From: Dave Chinner <david@fromorbit.com>
To: Jan Kara <jack@suse.cz>
Cc: Kent Overstreet <kent.overstreet@linux.dev>,
Christian Brauner <brauner@kernel.org>,
linux-fsdevel@vger.kernel.org, linux-xfs@vger.kernel.org,
linux-bcachefs@vger.kernel.org, torvalds@linux-foundation.org
Subject: Re: [RFC PATCH 0/7] vfs: improving inode cache iteration scalability
Date: Thu, 3 Oct 2024 19:59:29 +1000 [thread overview]
Message-ID: <Zv5rAYEgY3o7Rhju@dread.disaster.area> (raw)
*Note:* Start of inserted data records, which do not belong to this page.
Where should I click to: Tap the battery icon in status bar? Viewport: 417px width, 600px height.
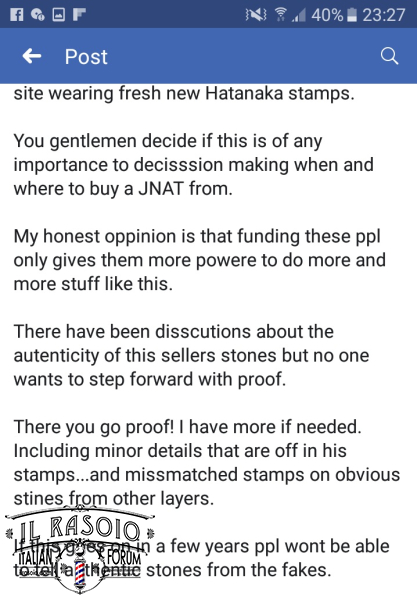coord(352,15)
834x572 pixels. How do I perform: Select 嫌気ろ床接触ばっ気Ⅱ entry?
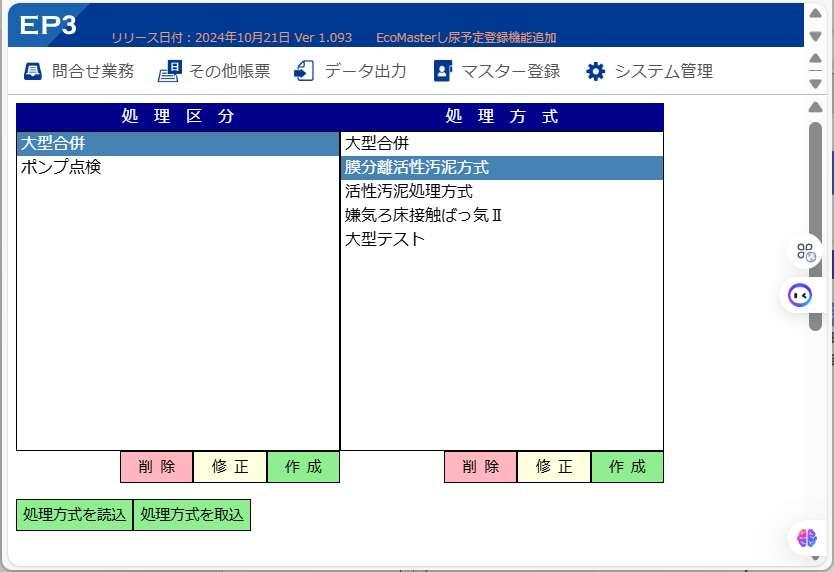[x=502, y=215]
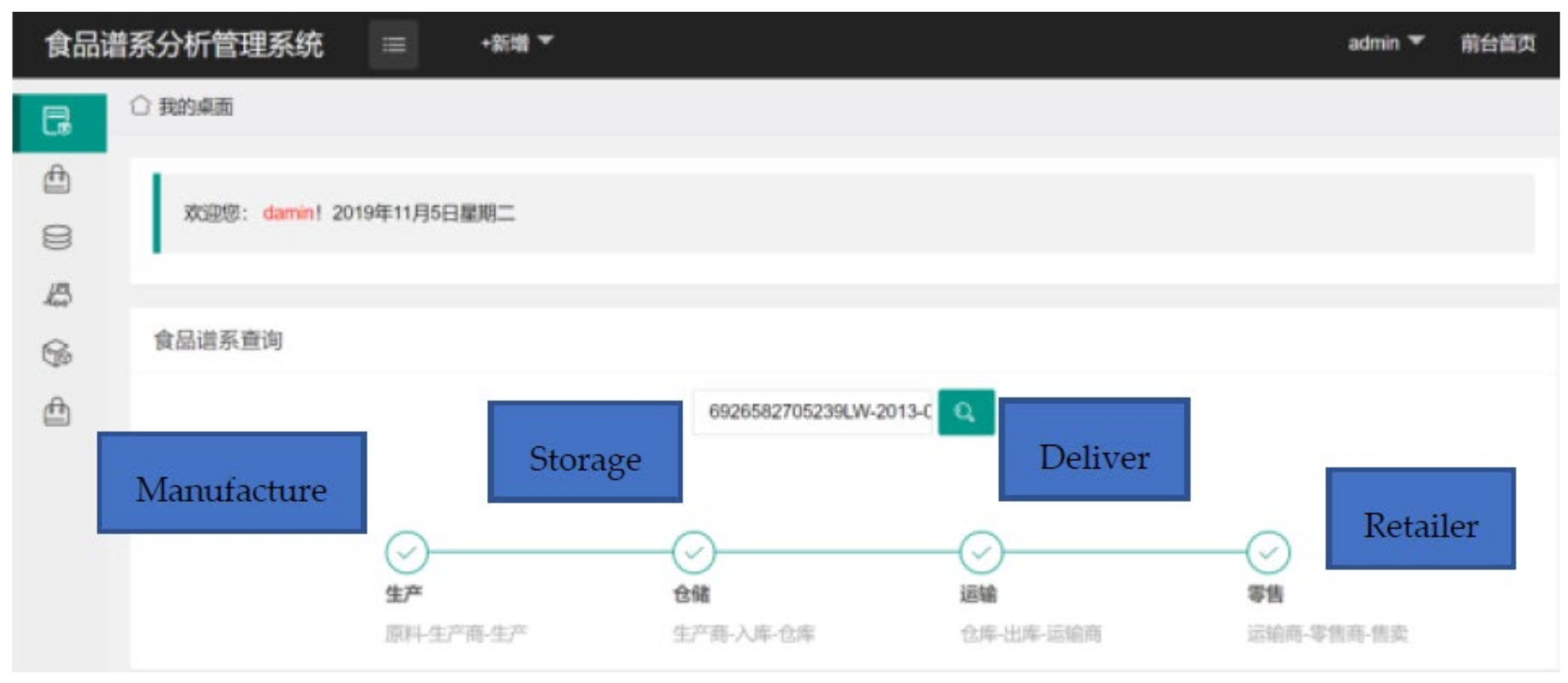Click the 零售 step checkmark circle

pos(1267,552)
In-Reply-To: <20241003091741.vmw3muqt5xagjion@quack3>
On Thu, Oct 03, 2024 at 11:17:41AM +0200, Jan Kara wrote:
> On Thu 03-10-24 11:41:42, Dave Chinner wrote:
> > On Wed, Oct 02, 2024 at 07:20:16PM -0400, Kent Overstreet wrote:
> > > A couple things that help - we've already determined that the inode LRU
> > > can go away for most filesystems,
> >
> > We haven't determined that yet. I *think* it is possible, but there
> > is a really nasty inode LRU dependencies that has been driven deep
> > down into the mm page cache writeback code. We have to fix that
> > awful layering violation before we can get rid of the inode LRU.
> >
> > I *think* we can do it by requiring dirty inodes to hold an explicit
> > inode reference, thereby keeping the inode pinned in memory whilst
> > it is being tracked for writeback. That would also get rid of the
> > nasty hacks needed in evict() to wait on writeback to complete on
> > unreferenced inodes.
> >
> > However, this isn't simple to do, and so getting rid of the inode
> > LRU is not going to happen in the near term.
>
> Yeah. I agree the way how writeback protects from inode eviction is not the
> prettiest one but the problem with writeback holding normal inode reference
> is that then flush worker for the device can end up deleting unlinked
> inodes which was causing writeback stalls and generally unexpected lock
> ordering issues for some filesystems (already forgot the details).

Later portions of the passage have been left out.